Monday, June 11th: Last night was not good. I ended up wearing my fleece jacket to bed, and still could barely keep warm. Hard to believe I once thrived upon this kind of weather. Fourteen years in Miami have deaclimated me for the cold. I think the higher altitude also had an effect. There were further complications as the sleeping back kept slipping down to the end of the tent. Putting these together left me with little sleep last night. As it turned out, none of the participants slept well, all I think for similar reasons.
I could hear Andean Snipe calling in the morning before I got up, but didn't know what they were until Dan mentioned them at breakfast.
We again descended the same trail, but this time about 700 feet to an area known for the Golden-backed Mountain-Tanager and Bay-vented Cotinga. On the way, we found several additional species. One was obscura subspecies of Rufous Antpitta. I didn't get a proper look at it, but did see it move across a gap, after which it gave its first response to playback.
A little farther down, we ran into a nice flock that included Chestnut-bellied Mountain-Tanager, Ochraceous-breasted Flycatcher, and Yellow-scarfed Tanager. I had the pleasure of spotting the last two first. The flock also contained our first Parduscos. These birds flock together like chickadees or bushtits. It's hard to believe they are tanagers, but they are. A 2011 publication by Campagna et al. suggested they are closely related to some of the warbling-finches, including the Plain-tailed Warbling-Finch we saw a few days ago at Husacaran.
Soon after we finished our descent, we found a couple of Bay-vented Cotingas. A couple of Rufous-breasted Chat-Tyrants were also present.

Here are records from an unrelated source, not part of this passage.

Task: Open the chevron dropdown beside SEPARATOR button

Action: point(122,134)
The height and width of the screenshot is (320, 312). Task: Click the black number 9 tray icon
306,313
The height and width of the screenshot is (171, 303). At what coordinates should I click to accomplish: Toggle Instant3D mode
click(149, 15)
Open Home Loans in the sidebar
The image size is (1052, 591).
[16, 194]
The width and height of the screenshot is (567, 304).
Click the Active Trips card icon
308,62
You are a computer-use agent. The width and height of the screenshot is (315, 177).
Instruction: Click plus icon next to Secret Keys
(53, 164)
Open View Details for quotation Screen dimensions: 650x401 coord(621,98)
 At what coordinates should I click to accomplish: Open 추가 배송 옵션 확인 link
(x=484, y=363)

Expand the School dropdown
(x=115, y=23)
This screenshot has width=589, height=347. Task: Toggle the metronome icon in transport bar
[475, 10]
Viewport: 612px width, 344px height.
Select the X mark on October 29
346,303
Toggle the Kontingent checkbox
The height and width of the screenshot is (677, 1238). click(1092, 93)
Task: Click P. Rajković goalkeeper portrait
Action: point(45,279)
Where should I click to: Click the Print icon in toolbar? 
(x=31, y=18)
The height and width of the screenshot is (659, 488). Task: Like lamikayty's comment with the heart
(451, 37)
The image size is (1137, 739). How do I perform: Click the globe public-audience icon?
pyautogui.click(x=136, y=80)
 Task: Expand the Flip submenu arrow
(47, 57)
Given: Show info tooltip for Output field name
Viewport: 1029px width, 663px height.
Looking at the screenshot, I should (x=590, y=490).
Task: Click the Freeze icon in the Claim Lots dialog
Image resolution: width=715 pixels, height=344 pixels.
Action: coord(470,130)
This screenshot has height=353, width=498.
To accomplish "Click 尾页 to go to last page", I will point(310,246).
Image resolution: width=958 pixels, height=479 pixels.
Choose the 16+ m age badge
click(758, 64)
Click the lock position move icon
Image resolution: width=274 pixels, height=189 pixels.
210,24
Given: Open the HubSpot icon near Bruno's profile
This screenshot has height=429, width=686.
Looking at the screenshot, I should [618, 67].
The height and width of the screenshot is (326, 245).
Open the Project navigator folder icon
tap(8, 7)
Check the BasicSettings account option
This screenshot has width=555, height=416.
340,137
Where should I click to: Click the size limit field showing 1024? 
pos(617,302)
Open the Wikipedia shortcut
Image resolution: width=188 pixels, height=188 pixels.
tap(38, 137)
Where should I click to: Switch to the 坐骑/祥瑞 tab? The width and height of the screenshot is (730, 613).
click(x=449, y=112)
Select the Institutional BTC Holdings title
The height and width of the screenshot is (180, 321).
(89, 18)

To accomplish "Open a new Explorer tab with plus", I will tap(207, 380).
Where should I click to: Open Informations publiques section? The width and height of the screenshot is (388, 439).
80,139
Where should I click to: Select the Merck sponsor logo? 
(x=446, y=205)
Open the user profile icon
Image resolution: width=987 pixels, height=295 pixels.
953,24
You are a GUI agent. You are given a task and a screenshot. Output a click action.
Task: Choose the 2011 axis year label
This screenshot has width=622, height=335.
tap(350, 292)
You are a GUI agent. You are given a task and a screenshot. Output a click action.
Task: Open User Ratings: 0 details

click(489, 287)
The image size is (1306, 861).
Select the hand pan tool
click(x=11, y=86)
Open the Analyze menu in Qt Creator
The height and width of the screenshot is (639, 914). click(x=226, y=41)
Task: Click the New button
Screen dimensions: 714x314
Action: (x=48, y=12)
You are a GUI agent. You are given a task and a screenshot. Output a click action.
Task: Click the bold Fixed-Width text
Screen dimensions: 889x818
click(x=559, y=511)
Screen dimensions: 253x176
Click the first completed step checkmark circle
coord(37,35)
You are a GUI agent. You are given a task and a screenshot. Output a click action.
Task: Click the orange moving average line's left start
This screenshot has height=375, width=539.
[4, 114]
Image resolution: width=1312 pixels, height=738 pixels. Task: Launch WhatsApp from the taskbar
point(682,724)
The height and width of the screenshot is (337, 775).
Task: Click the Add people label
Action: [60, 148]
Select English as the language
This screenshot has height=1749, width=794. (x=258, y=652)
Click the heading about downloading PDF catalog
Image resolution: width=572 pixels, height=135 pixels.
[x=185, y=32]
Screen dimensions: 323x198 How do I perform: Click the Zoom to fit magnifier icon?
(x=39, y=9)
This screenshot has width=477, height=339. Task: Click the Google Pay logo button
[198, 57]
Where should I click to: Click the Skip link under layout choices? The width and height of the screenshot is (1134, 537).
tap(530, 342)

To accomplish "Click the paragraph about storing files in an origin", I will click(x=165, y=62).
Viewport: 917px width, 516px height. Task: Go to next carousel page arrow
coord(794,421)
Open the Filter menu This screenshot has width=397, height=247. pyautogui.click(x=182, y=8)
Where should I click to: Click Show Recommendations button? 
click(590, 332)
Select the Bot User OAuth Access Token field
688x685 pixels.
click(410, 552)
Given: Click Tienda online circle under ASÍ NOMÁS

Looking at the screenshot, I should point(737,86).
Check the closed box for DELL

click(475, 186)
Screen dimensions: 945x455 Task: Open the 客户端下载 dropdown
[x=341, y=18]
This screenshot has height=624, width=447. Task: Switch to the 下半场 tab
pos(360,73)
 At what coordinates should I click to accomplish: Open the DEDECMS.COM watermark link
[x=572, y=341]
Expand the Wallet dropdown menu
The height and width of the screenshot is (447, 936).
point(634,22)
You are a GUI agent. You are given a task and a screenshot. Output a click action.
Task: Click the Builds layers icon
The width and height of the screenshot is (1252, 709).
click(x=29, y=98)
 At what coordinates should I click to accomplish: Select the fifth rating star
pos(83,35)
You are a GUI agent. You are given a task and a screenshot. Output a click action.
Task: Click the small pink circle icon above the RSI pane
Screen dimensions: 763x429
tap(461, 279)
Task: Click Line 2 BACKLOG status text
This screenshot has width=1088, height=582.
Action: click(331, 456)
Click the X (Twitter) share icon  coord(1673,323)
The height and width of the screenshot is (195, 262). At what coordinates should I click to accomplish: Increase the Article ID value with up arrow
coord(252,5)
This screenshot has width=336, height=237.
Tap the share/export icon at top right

We stayed a long time looking for the Golden-backed Mountain-Tanagers, but they were nowhere to be found. Eventually our crew brought lunch down. We continued to wait, hoping that we would get some cloud cover, and that the birds would come out.
All of us were feeling pretty tired, and weighed down by lunch (and disappointment about the tanager) when we headed back up. We did find a Large-footed Tapaculo about 250 feet up. Then Dan decided to we should try for the tanager again, so we descended again. The tanagers never did appear, so we started up again. Progress was slow. We also looked for the endemic Rufous-browed Hemispingus, but without success.
Pretty soon, Reyes appeared with a horse. One of the group, who had been struggling more than the rest, got a ride back. The horse was quickly followed by a mule, and one more person got a ride. We continued the upward slog, with all of us finding it tough. At least we were rewarded with a Line-fronted Canastero. At some point, two more mules arrived, and two more of the group headed off. That left just two of us, plus our leader Dan. Dan decided to stop on the final pitch, as yesterday. Again, I didn't really want to stop. Even though I was very tired, I continued directly to camp. Apparently they were considering sending the mules down for us, but when I appeared on the trail, they decided the mules weren't needed.
It's getting cold again, but I think it won't be quite as cold.
My species total for today was 25. My trip list increased by 9, including 5 lifers. My current trip total is 237 species, including 74 life birds.